Tesla achieves compliance with national automotive data security standards, restrictions eased nationwide


28th April 2024 – (Beijing) Tesla’s Shanghai Gigafactory models have been announced as fully compliant with China’s stringent automotive data security regulations. This compliance has led to the sequential lifting of bans on the operation and parking of intelligent vehicles, including those by Tesla, at key locations such as governmental bodies, airports, and highways.

The announcement was made following the release of a report by the China Automotive Technology and Research Center (CATARC) and the National Computer Network Emergency Response Technical Team/Coordination Center of China (CNCERT/CC). This report, titled “Notification on the Inspection of Four Automotive Data Processing Security Requirements (First Batch)”, marks a milestone in the country’s push towards enhanced data security in the automotive sector.

Tesla’s vehicles produced at the state-of-the-art facility in Shanghai adhered to four crucial compliance requirements outlined by national standards: anonymization of external facial recognition data, default non-collection of cabin data, in-vehicle processing of cabin data, and clear notification before personal data processing. These measures align with the national “Several Provisions on Automotive Data Security Management” and the GB/T 41871-2022 “Information Security Technology Automotive Data Processing Security Requirements”.

Experts in the field have lauded this achievement, emphasizing that “compliance in intelligence is the essence of true intelligence.” This implies that Tesla’s adherence is not merely procedural but is pivotal in setting benchmarks for the future of intelligent connected vehicles (ICVs) in China.

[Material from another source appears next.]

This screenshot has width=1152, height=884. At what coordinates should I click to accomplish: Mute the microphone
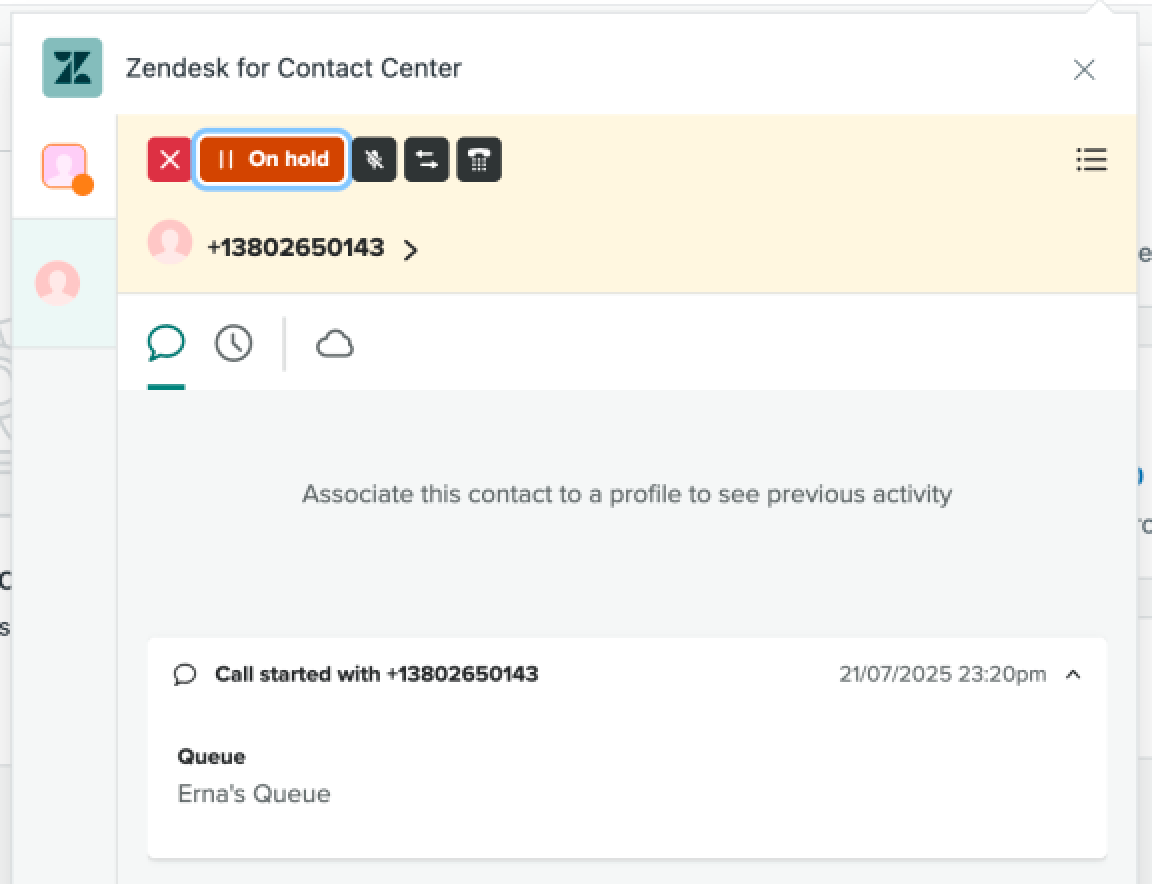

The Shanghai Gigafactory, located in the Lin-gang Special Area of the Shanghai Free Trade Zone, has been pivotal in Tesla’s strategy. The facility not only caters to growing domestic demands but also serves as a critical export hub. Since its inception, Tesla has been proactive in localising data storage and management, which was evident with the establishment of the Tesla Shanghai Data Center in 2021.

In addition to local compliance, Tesla has engaged third-party authoritative bodies to audit its information security management systems, successfully earning an ISO27001 certification. This international standard underscores Tesla’s commitment to maintaining high security and data protection standards globally.

The lifting of restrictions across various locales in China also reflects a broader change in perception towards ICVs. Misunderstandings and widespread rumours had previously led to heightened and, at times, excessive local restrictions on the use of ICVs. With the compliance and subsequent lifting of bans, Tesla and other ICV manufacturers can expect a more conducive environment for the operation of their vehicles.

This announcement coincides with Tesla’s reaffirmation of its commitment to the Chinese market. Via an official Weibo post, Tesla stated its intentions to continue its deep engagement in China, focusing on collaboration in sectors like artificial intelligence, electric vehicles, and energy storage. The company aims to accelerate the implementation of clean energy solutions and autonomous driving technologies, thus transforming visionary ideas into reality.